Skip the pictures, please, and write out exactly every line from the one containing "Given: Copy the file using the copy icon" through the end of the listing below.
.....
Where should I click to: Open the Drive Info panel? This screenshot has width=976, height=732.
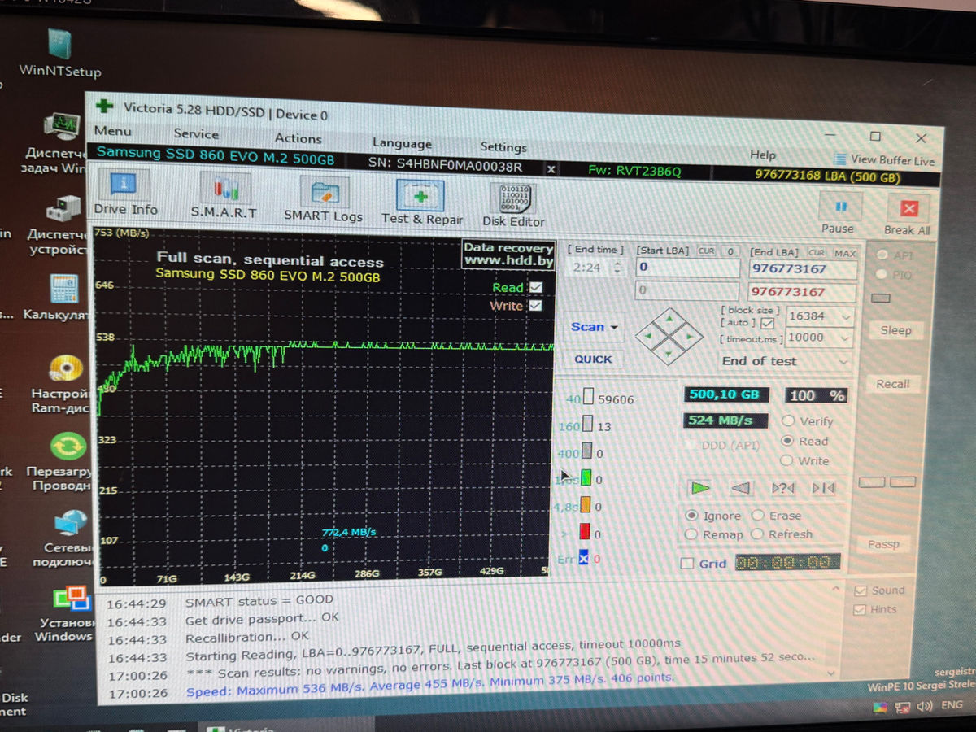pyautogui.click(x=124, y=193)
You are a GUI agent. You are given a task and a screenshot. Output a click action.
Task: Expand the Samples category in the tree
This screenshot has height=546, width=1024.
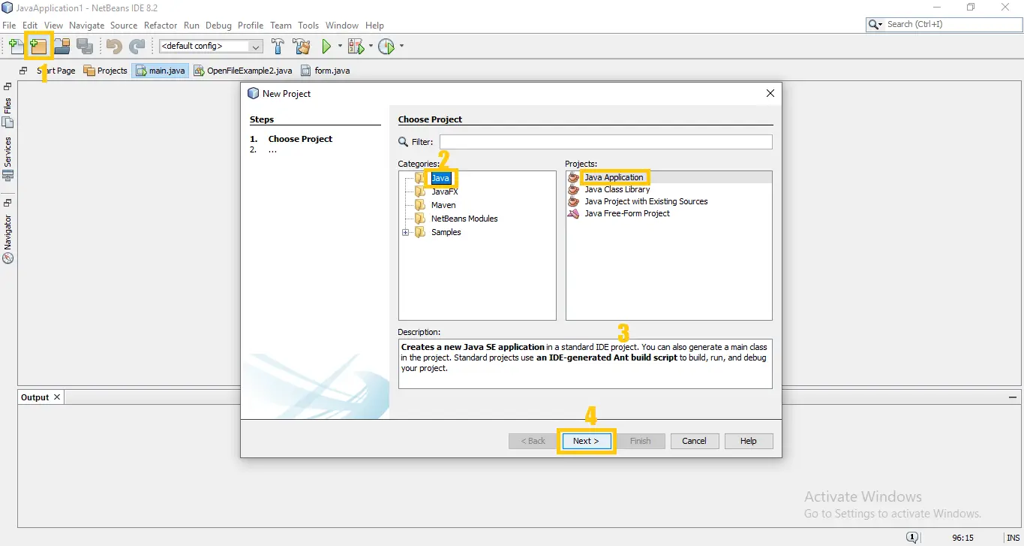point(407,232)
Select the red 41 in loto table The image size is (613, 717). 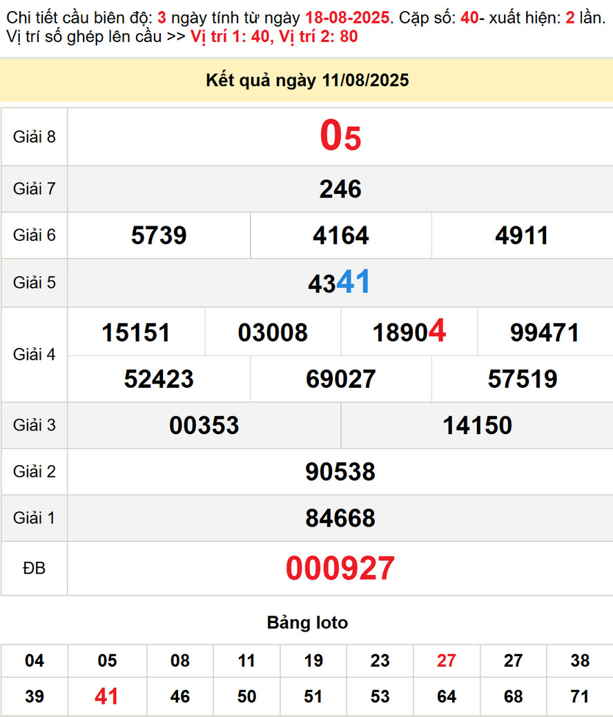pos(107,696)
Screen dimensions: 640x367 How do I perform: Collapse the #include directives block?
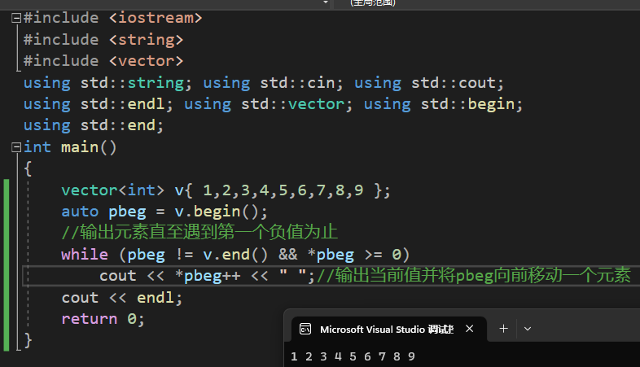(x=15, y=18)
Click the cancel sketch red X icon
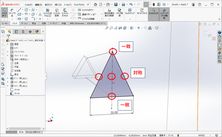Image resolution: width=222 pixels, height=137 pixels. [214, 39]
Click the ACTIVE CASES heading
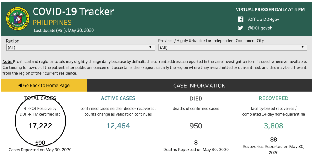Image resolution: width=312 pixels, height=156 pixels. (118, 98)
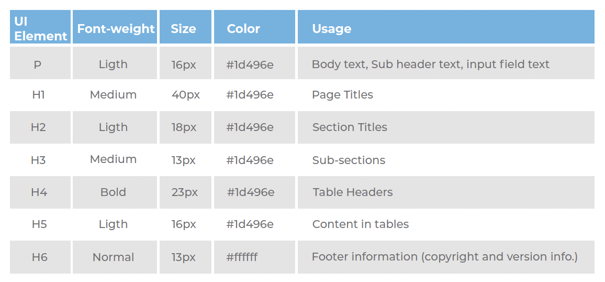Click the 'H6' row label

[39, 257]
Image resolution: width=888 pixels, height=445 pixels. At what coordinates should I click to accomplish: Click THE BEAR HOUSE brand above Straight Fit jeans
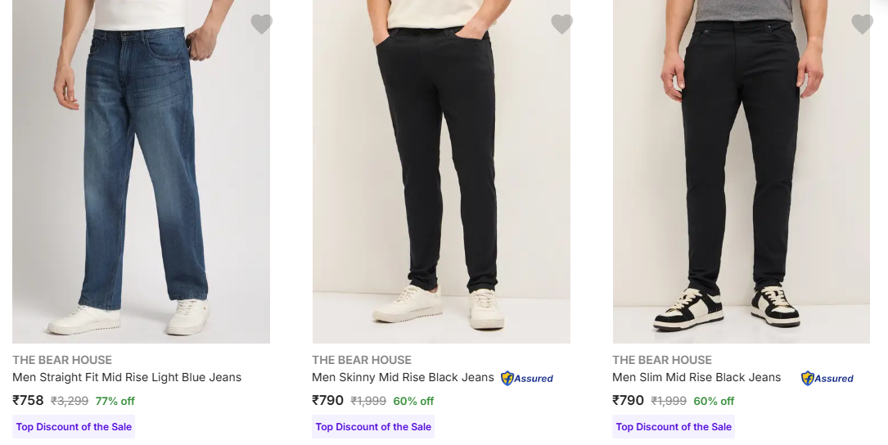point(62,360)
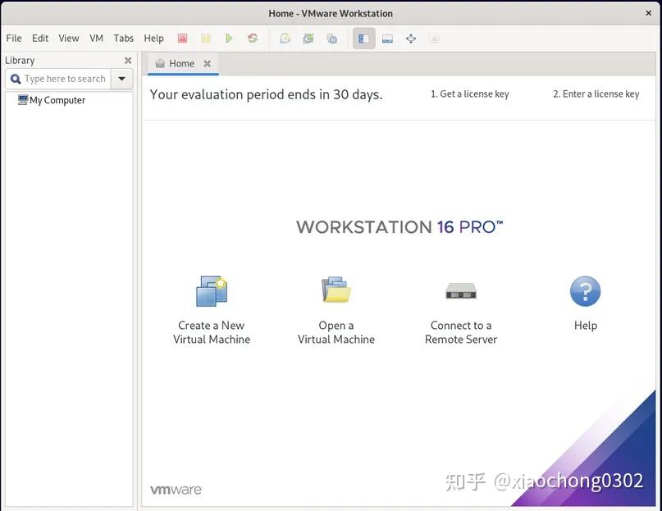The image size is (662, 511).
Task: Toggle free stretch display mode
Action: pos(435,38)
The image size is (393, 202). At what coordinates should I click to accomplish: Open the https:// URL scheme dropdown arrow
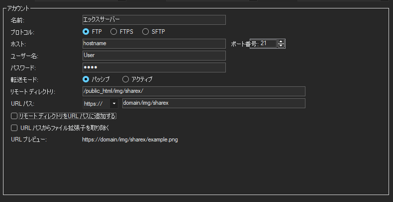tap(114, 103)
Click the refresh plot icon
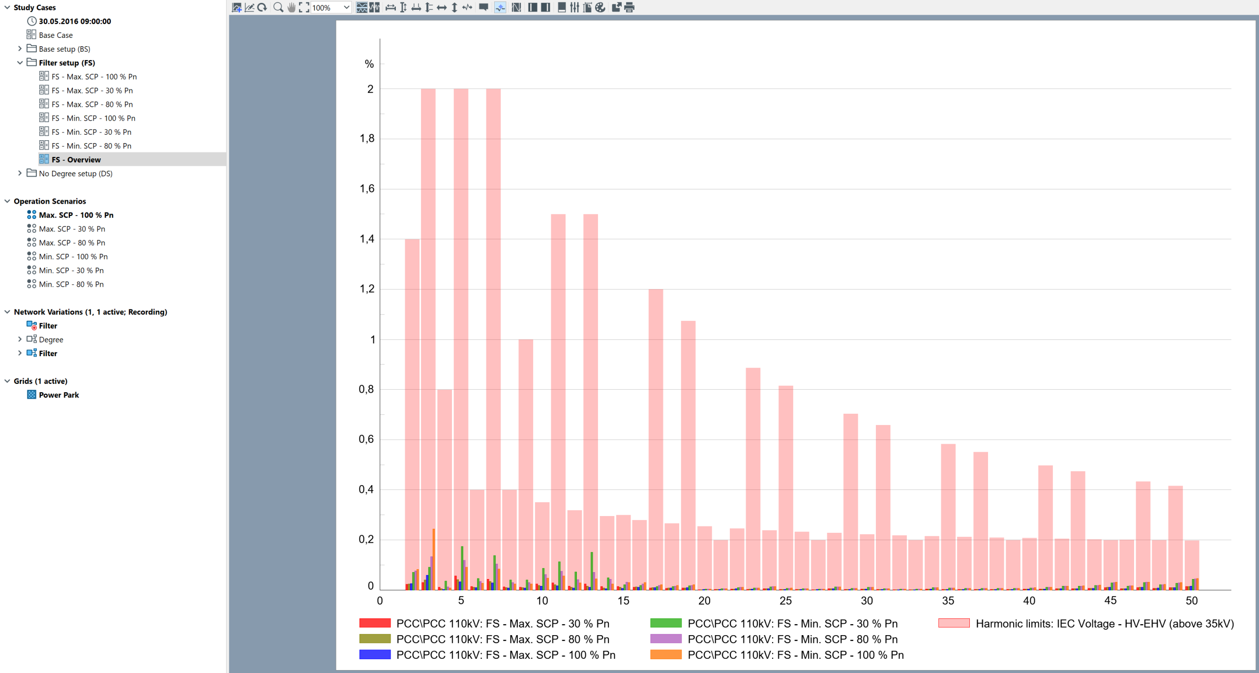 pyautogui.click(x=262, y=7)
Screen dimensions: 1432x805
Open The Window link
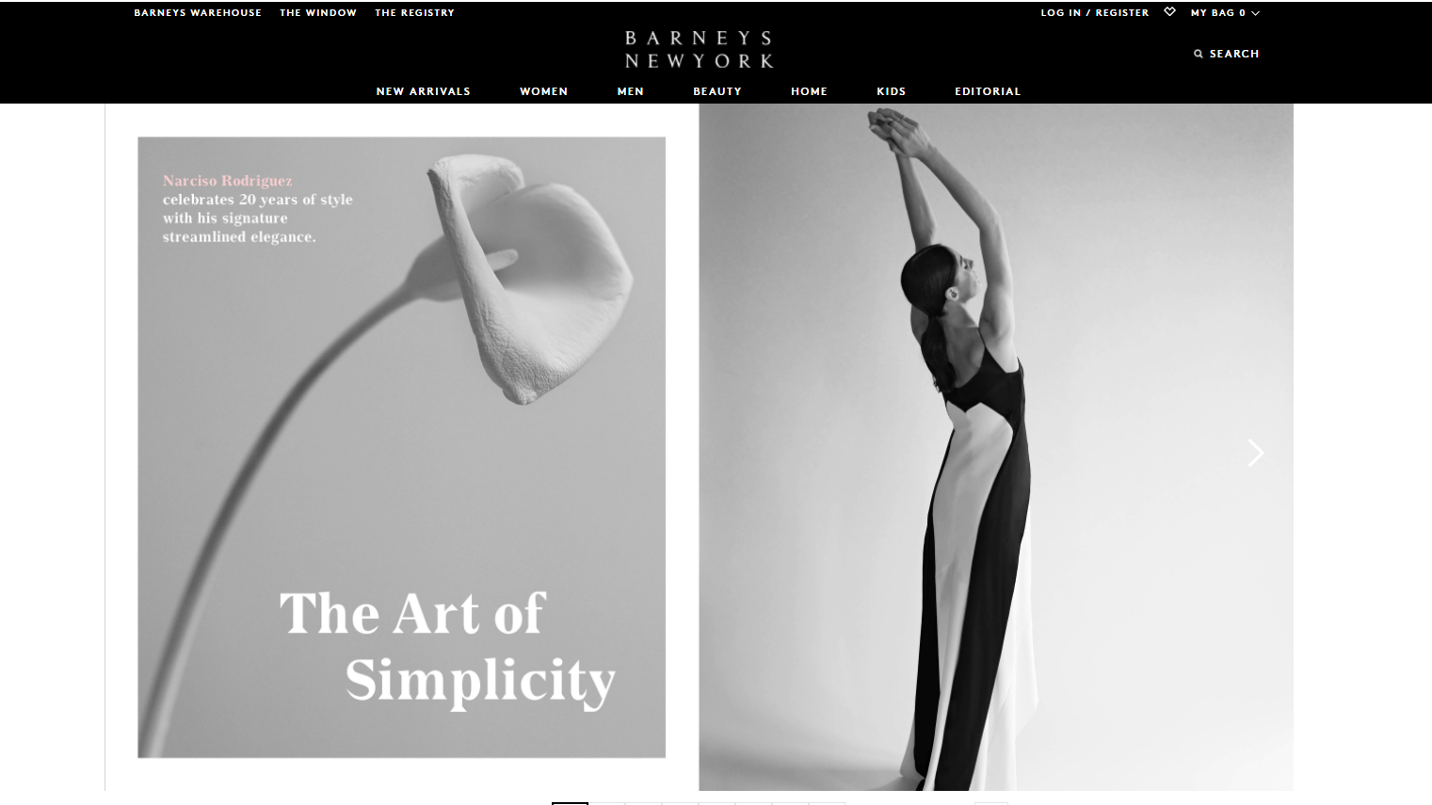point(318,12)
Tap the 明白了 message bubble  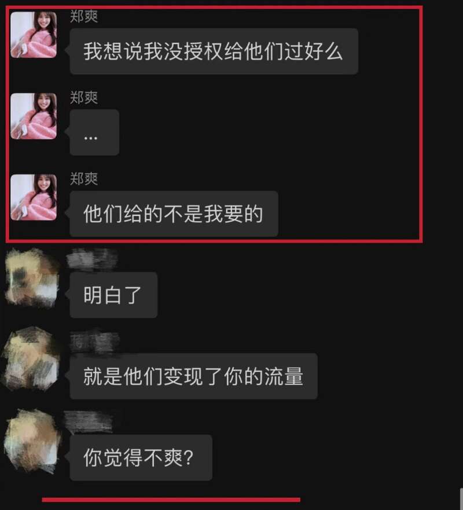click(x=113, y=295)
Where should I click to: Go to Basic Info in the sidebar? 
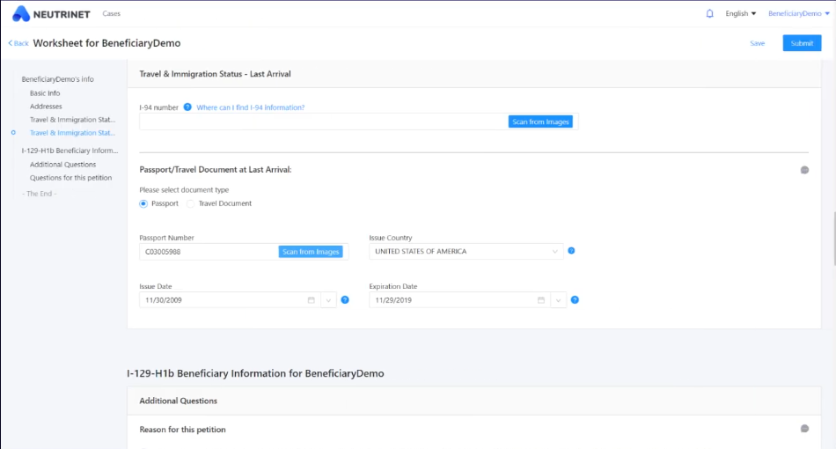point(45,92)
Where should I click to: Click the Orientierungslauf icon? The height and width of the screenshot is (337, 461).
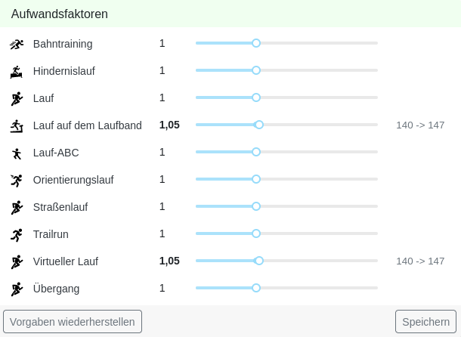(17, 180)
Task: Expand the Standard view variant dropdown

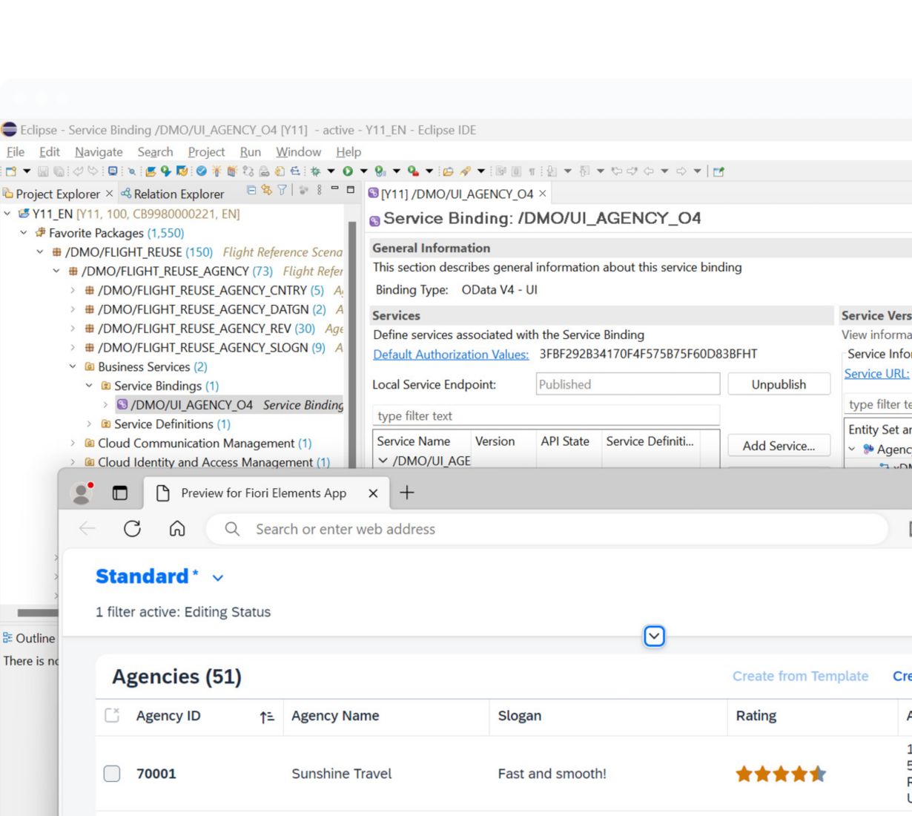Action: [217, 578]
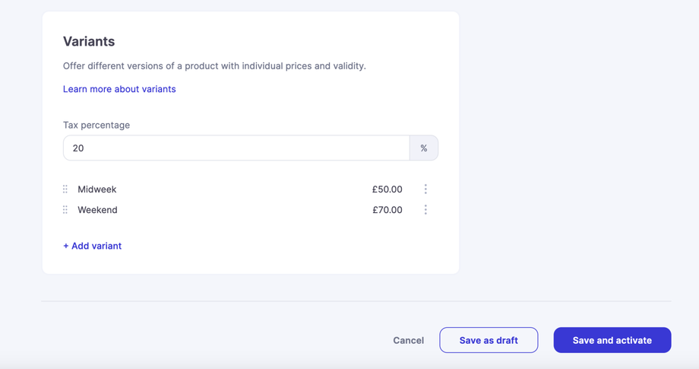The image size is (699, 369).
Task: Click Save and activate
Action: [612, 340]
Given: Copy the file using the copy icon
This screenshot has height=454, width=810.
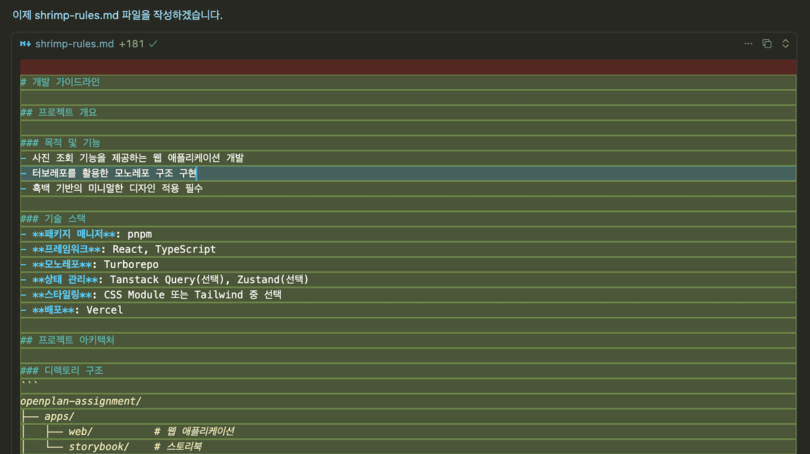Looking at the screenshot, I should point(767,43).
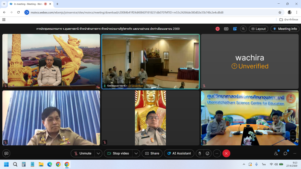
.....
* _THE ANSWER_
Given: Copy the file using the copy icon
This screenshot has height=454, width=810.
Looking at the screenshot, I should point(767,43).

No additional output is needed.